[Source records]
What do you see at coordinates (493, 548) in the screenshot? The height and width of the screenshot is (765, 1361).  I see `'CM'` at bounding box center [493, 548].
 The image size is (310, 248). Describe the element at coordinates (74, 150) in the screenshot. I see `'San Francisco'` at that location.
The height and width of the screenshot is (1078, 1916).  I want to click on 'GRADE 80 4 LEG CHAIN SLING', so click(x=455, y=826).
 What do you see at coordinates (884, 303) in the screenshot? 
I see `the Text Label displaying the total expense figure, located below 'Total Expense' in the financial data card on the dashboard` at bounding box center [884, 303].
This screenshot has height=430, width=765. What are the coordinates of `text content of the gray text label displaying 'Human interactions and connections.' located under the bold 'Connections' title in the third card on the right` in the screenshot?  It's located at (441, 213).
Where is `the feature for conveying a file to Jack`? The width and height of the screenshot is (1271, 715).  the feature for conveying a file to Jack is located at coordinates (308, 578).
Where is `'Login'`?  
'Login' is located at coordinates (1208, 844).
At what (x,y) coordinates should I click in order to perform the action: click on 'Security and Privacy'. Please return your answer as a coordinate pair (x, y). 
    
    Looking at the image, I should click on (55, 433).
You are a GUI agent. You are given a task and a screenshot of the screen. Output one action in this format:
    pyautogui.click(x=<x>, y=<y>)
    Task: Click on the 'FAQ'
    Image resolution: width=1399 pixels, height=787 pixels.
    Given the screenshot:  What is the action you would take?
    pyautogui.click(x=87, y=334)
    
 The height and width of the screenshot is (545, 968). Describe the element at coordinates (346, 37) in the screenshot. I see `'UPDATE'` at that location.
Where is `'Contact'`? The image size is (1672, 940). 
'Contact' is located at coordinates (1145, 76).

Task to carry out:
Print the lines of the source records above again without any changes, starting at the line that contains "You are a GUI" and ending at the last line of the records.

Output for this task:
You are a GUI agent. You are given a task and a screenshot of the screen. Output one action in this format:
    pyautogui.click(x=<x>, y=<y>)
    Task: Click on the 'FAQ'
    Image resolution: width=1399 pixels, height=787 pixels.
    Given the screenshot:  What is the action you would take?
    pyautogui.click(x=87, y=334)
    
 The height and width of the screenshot is (545, 968). Describe the element at coordinates (346, 37) in the screenshot. I see `'UPDATE'` at that location.
Where is `'Contact'`? The image size is (1672, 940). 
'Contact' is located at coordinates (1145, 76).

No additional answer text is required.